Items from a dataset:
○ ○ ○ ○ ○

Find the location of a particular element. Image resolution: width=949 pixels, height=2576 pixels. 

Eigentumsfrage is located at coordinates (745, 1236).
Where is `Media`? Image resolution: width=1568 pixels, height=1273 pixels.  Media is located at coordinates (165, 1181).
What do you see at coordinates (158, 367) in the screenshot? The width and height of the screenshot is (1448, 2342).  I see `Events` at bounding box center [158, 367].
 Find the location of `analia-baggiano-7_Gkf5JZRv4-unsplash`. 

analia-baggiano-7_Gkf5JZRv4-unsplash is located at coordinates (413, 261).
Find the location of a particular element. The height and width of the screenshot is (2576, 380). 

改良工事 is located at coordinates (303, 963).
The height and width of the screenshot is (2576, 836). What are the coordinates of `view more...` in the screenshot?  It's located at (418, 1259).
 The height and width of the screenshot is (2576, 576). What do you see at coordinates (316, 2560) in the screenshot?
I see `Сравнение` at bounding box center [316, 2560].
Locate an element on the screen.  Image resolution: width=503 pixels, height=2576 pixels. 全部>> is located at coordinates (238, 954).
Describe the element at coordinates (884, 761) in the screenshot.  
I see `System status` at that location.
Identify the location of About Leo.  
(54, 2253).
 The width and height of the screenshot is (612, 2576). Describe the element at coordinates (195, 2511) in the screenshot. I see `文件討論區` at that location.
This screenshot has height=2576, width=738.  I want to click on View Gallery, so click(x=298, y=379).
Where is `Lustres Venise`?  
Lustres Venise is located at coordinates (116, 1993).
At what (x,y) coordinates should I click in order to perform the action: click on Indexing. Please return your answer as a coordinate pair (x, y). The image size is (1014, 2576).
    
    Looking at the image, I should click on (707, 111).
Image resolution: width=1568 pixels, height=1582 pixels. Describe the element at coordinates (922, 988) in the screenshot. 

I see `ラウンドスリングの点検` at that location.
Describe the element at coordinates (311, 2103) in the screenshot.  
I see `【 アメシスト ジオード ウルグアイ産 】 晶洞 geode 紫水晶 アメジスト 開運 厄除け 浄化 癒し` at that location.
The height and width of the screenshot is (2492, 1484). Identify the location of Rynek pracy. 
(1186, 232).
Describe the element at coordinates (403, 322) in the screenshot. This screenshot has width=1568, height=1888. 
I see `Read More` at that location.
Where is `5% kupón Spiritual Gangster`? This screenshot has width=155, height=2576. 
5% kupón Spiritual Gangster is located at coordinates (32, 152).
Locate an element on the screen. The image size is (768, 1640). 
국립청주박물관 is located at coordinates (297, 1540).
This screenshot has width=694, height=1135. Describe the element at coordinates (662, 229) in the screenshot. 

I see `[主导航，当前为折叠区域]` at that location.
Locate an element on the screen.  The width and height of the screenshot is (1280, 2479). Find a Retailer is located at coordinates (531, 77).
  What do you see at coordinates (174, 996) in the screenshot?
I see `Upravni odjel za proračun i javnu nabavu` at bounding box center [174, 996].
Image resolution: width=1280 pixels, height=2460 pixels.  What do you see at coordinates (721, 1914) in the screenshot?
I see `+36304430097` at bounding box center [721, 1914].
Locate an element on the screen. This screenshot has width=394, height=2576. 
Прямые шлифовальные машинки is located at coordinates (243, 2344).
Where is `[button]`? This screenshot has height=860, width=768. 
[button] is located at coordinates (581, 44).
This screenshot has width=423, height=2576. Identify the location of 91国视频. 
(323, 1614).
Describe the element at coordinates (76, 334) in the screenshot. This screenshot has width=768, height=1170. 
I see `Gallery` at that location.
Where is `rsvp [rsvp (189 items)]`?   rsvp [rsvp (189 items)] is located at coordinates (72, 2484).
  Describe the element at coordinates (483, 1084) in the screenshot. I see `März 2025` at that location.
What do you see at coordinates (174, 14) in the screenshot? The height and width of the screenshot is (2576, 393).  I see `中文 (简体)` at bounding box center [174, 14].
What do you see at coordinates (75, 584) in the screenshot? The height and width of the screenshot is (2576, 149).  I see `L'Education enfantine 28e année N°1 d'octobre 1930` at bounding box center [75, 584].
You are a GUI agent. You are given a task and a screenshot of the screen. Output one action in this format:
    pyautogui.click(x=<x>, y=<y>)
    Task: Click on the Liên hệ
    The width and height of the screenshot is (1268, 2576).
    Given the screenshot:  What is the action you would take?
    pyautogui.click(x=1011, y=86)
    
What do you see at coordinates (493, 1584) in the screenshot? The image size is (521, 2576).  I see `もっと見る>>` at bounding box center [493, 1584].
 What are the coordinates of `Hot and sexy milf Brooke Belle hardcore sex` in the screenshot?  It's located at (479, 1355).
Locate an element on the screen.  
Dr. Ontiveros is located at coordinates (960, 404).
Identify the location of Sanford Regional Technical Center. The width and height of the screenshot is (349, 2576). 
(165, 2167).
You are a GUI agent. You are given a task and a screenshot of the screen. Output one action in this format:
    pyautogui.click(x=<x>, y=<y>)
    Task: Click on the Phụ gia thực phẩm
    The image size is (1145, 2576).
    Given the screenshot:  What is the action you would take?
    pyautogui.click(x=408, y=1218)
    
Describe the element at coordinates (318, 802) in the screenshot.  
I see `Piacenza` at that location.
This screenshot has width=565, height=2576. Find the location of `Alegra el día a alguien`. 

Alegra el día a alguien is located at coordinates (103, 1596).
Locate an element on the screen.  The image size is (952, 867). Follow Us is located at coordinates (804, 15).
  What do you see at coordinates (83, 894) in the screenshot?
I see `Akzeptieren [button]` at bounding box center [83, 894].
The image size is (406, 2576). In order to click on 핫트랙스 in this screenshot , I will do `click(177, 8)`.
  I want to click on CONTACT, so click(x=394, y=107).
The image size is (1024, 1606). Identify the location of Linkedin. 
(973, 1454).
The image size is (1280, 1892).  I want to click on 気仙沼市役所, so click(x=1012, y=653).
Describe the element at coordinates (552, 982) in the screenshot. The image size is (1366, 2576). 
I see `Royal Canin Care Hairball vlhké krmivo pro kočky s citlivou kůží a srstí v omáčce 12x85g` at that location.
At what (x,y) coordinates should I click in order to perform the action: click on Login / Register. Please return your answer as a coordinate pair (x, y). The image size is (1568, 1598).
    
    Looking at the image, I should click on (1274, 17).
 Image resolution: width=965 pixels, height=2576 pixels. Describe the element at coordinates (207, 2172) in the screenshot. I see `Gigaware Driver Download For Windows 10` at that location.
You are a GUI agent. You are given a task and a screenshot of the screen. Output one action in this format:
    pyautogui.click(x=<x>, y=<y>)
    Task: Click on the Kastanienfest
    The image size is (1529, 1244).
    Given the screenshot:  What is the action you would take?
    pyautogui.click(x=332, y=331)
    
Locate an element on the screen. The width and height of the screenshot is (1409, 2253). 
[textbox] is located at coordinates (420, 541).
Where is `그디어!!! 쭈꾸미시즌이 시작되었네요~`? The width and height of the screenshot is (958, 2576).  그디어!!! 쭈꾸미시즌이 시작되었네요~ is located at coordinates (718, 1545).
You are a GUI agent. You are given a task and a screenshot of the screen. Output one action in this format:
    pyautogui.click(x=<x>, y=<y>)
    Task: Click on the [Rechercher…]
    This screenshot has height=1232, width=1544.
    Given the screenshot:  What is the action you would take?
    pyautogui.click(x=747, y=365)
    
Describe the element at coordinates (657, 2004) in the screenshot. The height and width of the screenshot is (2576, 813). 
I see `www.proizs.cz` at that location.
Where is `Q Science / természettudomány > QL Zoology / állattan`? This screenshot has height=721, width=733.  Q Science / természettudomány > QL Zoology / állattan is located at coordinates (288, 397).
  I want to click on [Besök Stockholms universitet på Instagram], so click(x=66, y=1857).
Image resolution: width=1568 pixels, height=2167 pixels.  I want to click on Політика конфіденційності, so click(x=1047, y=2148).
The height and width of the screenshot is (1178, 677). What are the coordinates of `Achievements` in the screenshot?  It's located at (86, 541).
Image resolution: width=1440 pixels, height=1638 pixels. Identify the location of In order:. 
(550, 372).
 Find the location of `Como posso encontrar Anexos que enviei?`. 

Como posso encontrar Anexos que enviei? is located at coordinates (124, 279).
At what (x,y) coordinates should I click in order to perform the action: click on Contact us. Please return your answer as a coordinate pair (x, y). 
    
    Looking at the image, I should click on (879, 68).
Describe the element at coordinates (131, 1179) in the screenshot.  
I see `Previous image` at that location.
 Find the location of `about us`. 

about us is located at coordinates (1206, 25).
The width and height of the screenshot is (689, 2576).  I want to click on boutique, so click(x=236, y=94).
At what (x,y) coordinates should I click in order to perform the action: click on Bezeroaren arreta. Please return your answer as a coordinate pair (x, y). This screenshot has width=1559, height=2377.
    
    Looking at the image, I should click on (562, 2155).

○ ○ ○ ○ ○

TASK: Arrange the lines from the one containing "The image size is (406, 2576)." through the one containing "[textbox] is located", both included, as a Markdown table with a No. column that numbers them and a Line column that holds each line. Leave out blank lines.

FINAL RESULT:
| No. | Line |
|---|---|
| 1 | The image size is (406, 2576). In order to click on 핫트랙스 in this screenshot , I will do `click(177, 8)`. |
| 2 |   I want to click on CONTACT, so click(x=394, y=107). |
| 3 | The image size is (1024, 1606). Identify the location of Linkedin.  |
| 4 | (973, 1454). |
| 5 | The image size is (1280, 1892).  I want to click on 気仙沼市役所, so click(x=1012, y=653). |
| 6 | Describe the element at coordinates (552, 982) in the screenshot. The image size is (1366, 2576).  |
| 7 | I see `Royal Canin Care Hairball vlhké krmivo pro kočky s citlivou kůží a srstí v omáčce 12x85g` at that location. |
| 8 | At what (x,y) coordinates should I click in order to perform the action: click on Login / Register. Please return your answer as a coordinate pair (x, y). The image size is (1568, 1598). |
| 9 |     Looking at the image, I should click on (1274, 17). |
| 10 |  Image resolution: width=965 pixels, height=2576 pixels. Describe the element at coordinates (207, 2172) in the screenshot. I see `Gigaware Driver Download For Windows 10` at that location. |
| 11 | You are a GUI agent. You are given a task and a screenshot of the screen. Output one action in this format: |
| 12 |     pyautogui.click(x=<x>, y=<y>) |
| 13 |     Task: Click on the Kastanienfest |
| 14 |     The image size is (1529, 1244). |
| 15 |     Given the screenshot:  What is the action you would take? |
| 16 |     pyautogui.click(x=332, y=331) |
| 17 | Locate an element on the screen. The width and height of the screenshot is (1409, 2253).  |
| 18 | [textbox] is located at coordinates (420, 541). |